Divine comfort took on flesh in my friend’s faithfulness to stay. This Psalm embodies the true unsurpassed beauty of comfort. Though it may not change our circumstances, though it may not take away the pain, it strengthens our heart to praise in defiance of the moment. True comfort is a fortress against wailing winds and the fearful elements of disaster that threaten to swallow our home. Because my friend stayed, I know that it takes an embrace and a shirt to stain with mascara and tears, to remember to breathe, find a moment to be still – just like that, I settle, soften and make space for the pain. The harsh voice of judgement drops to a whisper and I remember again that as much as I want to stop the madness and control the chaos, I can ask for the grace to let go through the healing found in comfort. Together with those who are long-suffering enough to bear our burdens, who choose to decrease as He increases in them by comforting us, we walk slowly into the mystery. The mystery that more than answers or solutions people desire comfort. More than fleeing from a broken and contrite heart, refusing the suffering, God desires our surrender. Surrender is not defeat, but victory. To learn how to comfort and to be willing to receive comfort from one another is how we win.
“You cannot be too gentle, too kind. Shun even to appear harsh in your treatment of each other. Joy, radiant joy, streams from the face of him who gives and kindles joy in the heart of him who receives. All condemnation is from the devil. Never condemn each other…instead of condemning others, strive to reach inner peace.” St Seraphim of Sarov
Sometimes comfort comes to us in unexpected packages; His is the gift of his own life within us, sharing His own joy and love in the midst of the confusion and anxiety that encloses us, in the midst of all the ways we try to escape from the pain outside of His life in us.
With His life in me, I am given a choice, to waste my pain and the pain of others or to give and accept comfort freely. And so as with all of life, it is always choices such as these that determine where we are going and how our own journey moulds us and influences those around us. It is a choice to be a healing presence to others. With this choice, pray to be sensitive to how the person before you longs to be comforted.

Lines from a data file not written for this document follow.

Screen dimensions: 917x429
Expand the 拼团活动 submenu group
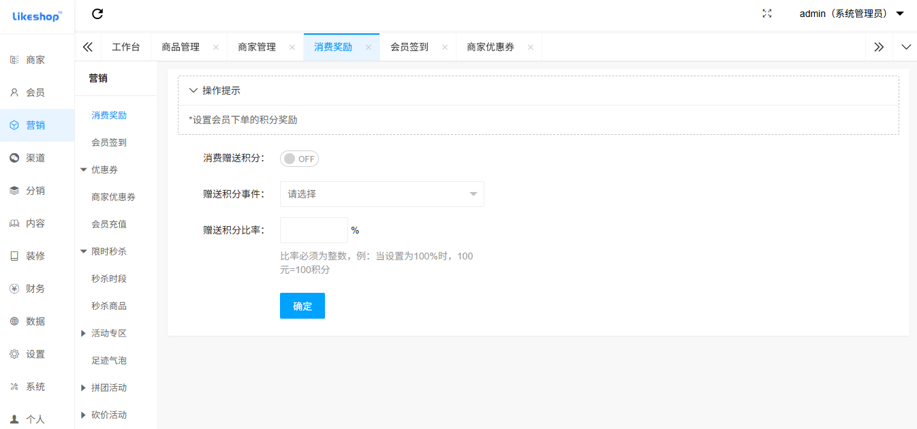84,387
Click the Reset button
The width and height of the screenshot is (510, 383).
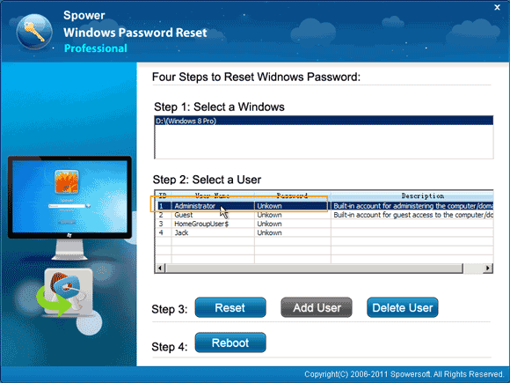(x=230, y=307)
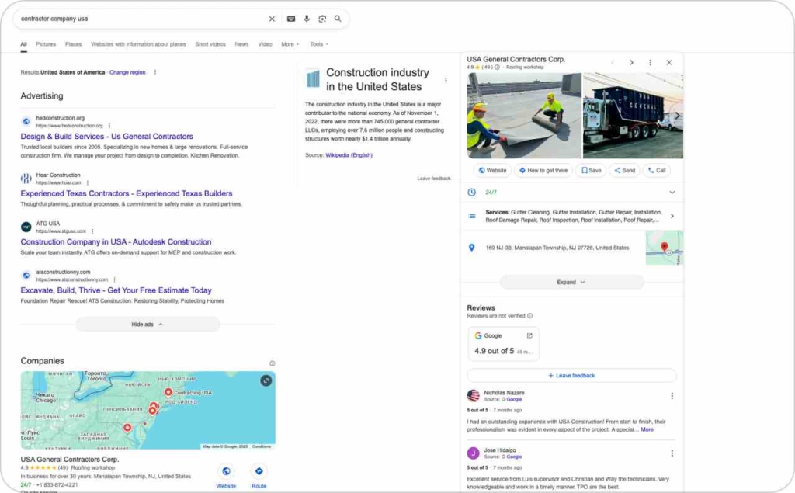Click the magnifying glass search icon

click(x=337, y=19)
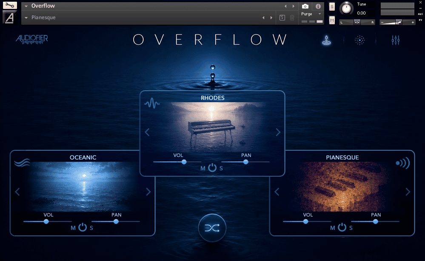The height and width of the screenshot is (261, 425).
Task: Click the info icon in header
Action: coord(318,6)
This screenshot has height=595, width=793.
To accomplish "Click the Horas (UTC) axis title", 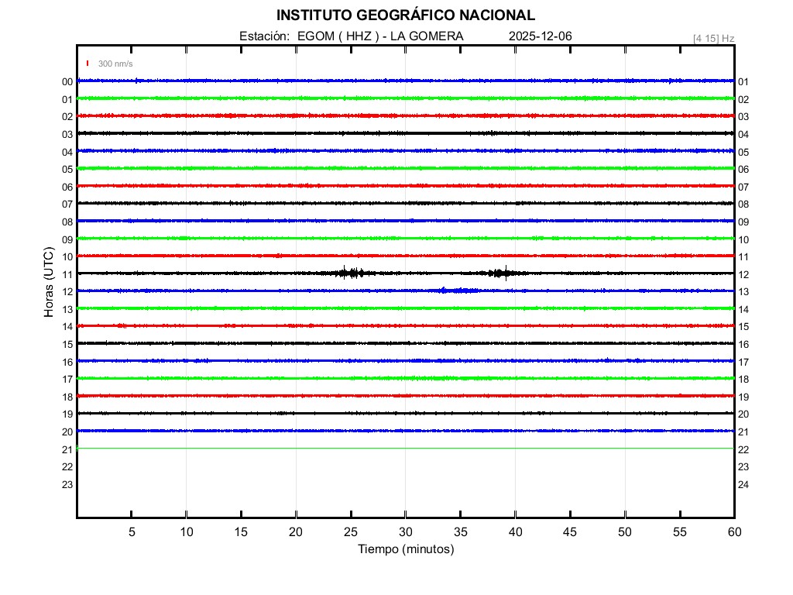I will point(49,283).
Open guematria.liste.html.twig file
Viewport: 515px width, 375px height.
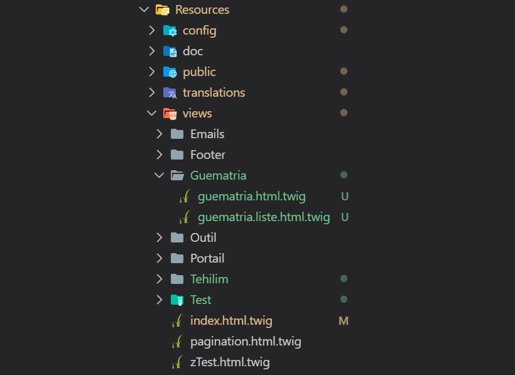tap(264, 217)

Be brave enough to give sacrificially to meet each other’s need to be comforted and to ask: how can I comfort you?
“What does it mean to become a healing presence? And probably more important, how do we increase our ability to do that? I think already you can see that this definition is an operational definition for love delivered; love on the street; love in our lives; love with each other.
Let’s look at what a healing presence is. It means that when someone, you or me or some other human, has done something to give me strength or hope. And you might ask in your life recently, who in your life did give you strength or hope when you felt in need a little? And what were the ingredients of that? How was that done? That’s the way we learn how to do that for each other. It means that I do something and give someone else what Christ gives through me. Grace has a life of its own. And in that sense, healing can become contagious. Others feel it, experience, and see it, and then perhaps do it a little more themselves.

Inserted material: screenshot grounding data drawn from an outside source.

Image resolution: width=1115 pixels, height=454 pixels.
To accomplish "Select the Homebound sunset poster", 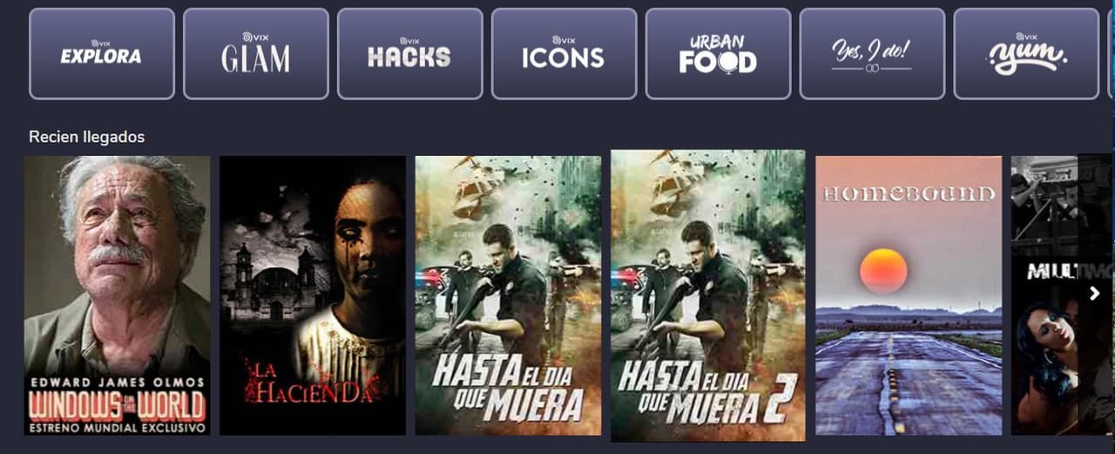I will [x=909, y=295].
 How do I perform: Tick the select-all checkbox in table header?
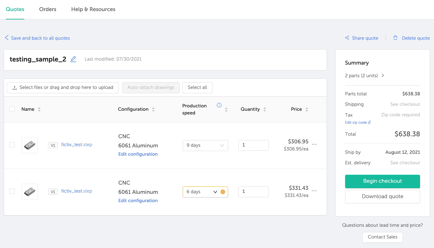12,109
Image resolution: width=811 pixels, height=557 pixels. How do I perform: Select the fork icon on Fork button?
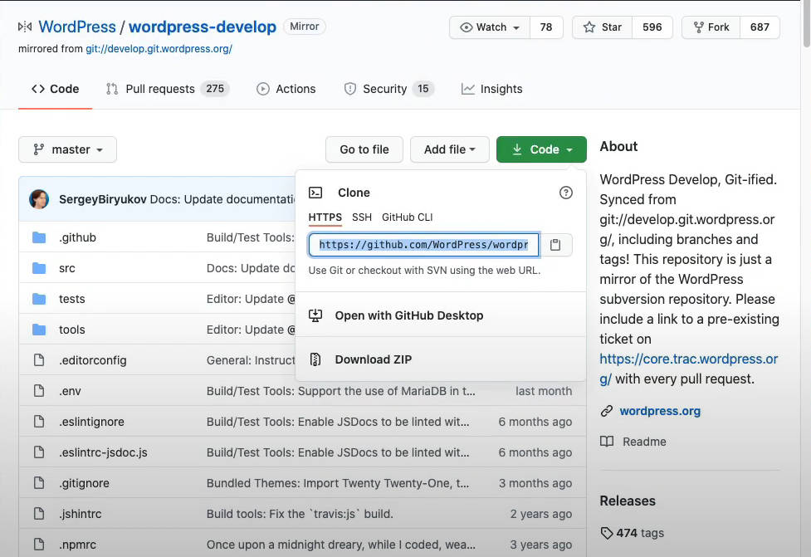tap(698, 27)
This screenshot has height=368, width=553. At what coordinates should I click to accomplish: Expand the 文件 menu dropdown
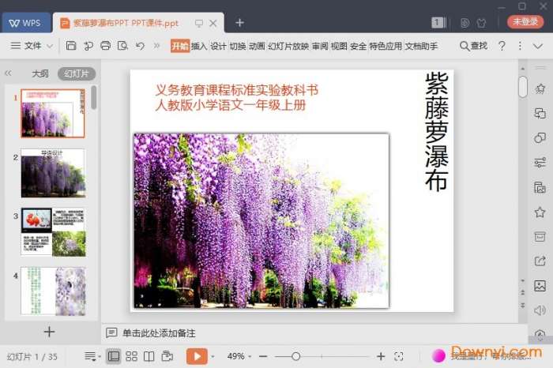coord(37,46)
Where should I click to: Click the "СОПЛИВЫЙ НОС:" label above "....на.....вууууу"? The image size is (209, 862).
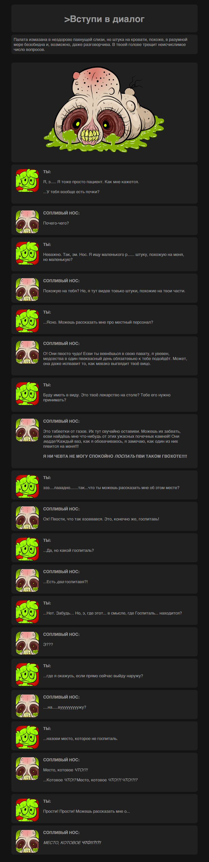click(61, 697)
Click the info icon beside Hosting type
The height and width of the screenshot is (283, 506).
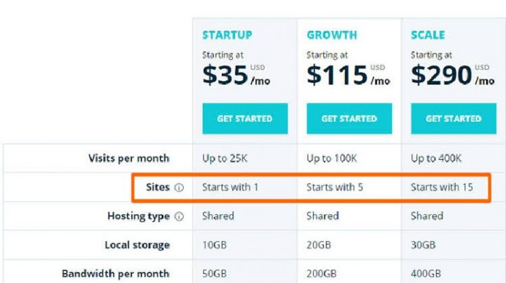tap(179, 216)
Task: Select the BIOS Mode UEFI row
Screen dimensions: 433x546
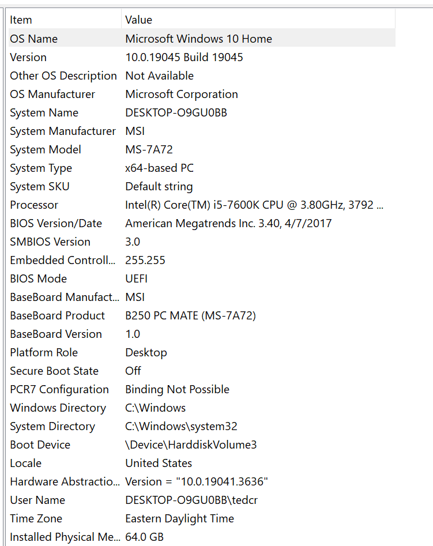Action: [x=202, y=278]
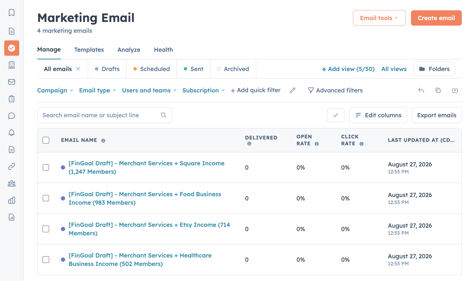Focus the search email name field

click(105, 115)
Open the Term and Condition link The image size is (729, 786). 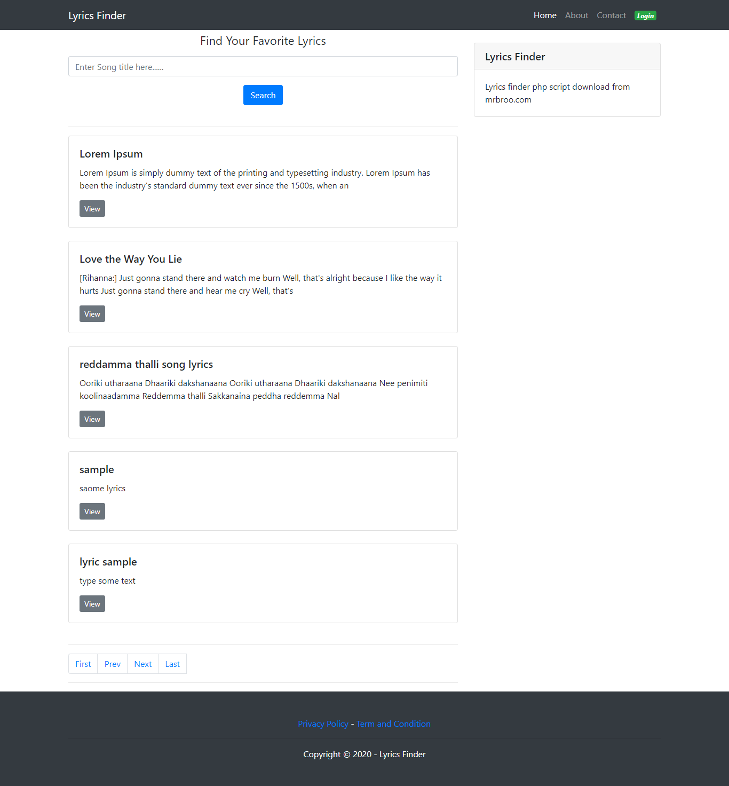pos(393,724)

Christ is our physician; our complete healer. And He wants us to be His humanity on this earth for each other, to the extent that we can. We’re His healing presence for each other or not. We are a healing presence to others when we give them strength; we have an encounter with them. We give them strength when we give them hope. They leave us, whether it’s a very brief or a sustained encounter, with strength and hope.”Albert Rossi
- March 28, 2016
- choices, comfort, friendship, healing, pain, relationships, suffering
Sara M
March 28, 2016Thank you so much for this Sandra. Convicting, spirit-filled and beautifully written :)
Sandra
March 28, 2016Thanks for your kind words Sarah! Miss you!